This is part of a weekly reading group on Nick Bostrom's book, Superintelligence. For more information about the group, and an index of posts so far see the announcement post. For the schedule of future topics, see MIRI's reading guide.
Welcome. This week we discuss the eighth section in the reading guide: Cognitive Superpowers. This corresponds to Chapter 6.
This post summarizes the section, and offers a few relevant notes, and ideas for further investigation. Some of my own thoughts and questions for discussion are in the comments.
There is no need to proceed in order through this post, or to look at everything. Feel free to jump straight to the discussion.

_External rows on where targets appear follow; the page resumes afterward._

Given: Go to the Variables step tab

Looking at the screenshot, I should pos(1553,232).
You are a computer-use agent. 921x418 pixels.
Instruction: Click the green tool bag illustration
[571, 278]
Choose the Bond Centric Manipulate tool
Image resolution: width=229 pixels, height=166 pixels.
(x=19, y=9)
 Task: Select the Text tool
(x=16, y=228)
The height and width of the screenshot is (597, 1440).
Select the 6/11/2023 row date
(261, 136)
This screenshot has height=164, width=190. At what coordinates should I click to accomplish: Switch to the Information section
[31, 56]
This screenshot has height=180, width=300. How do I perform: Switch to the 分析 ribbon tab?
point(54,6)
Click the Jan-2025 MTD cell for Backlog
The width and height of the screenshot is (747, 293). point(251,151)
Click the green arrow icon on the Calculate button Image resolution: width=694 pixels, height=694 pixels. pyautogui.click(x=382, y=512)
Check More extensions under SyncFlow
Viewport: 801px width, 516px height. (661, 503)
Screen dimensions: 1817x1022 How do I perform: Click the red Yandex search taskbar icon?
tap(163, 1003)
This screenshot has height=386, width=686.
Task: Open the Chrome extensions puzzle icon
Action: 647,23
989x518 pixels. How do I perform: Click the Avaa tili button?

Where applicable and I remember, page numbers indicate the rough part of the chapter that is most related (not necessarily that the chapter is being cited for the specific claim).
Reading: Chapter 6
- AI agents might have very different skill profiles.
- AI with some narrow skills could produce a variety of other skills. e.g. strong AI research skills might allow an AI to build its own social skills.
- 'Superpowers' that might be particularly important for an AI that wants to take control of the world include:
- Intelligence amplification: for bootstrapping its own intelligence
- Strategizing: for achieving distant goals and overcoming opposition
- Social manipulation: for escaping human control, getting support, and encouraging desired courses of action
- Hacking: for stealing hardware, money and infrastructure; for escaping human control
- Technology research: for creating military force, surveillance, or space transport
- Economic productivity: for making money to spend on taking over the world
- These 'superpowers' are relative to other nearby agents; Bostrom means them to be super only if they substantially exceed the combined capabilities of the rest of the global civilization.
- A takeover scenario might go like this:
- Pre-criticality: researchers make a seed-AI, which becomes increasingly helpful at improving itself
- Recursive self-improvement: seed-AI becomes main force for improving itself and brings about an intelligence explosion. It perhaps develops all of the superpowers it didn't already have.
- Covert preparation: the AI makes up a robust long term plan, pretends to be nice, and escapes from human control if need be.
- Overt implementation: the AI goes ahead with its plan, perhaps killing the humans at the outset to remove opposition.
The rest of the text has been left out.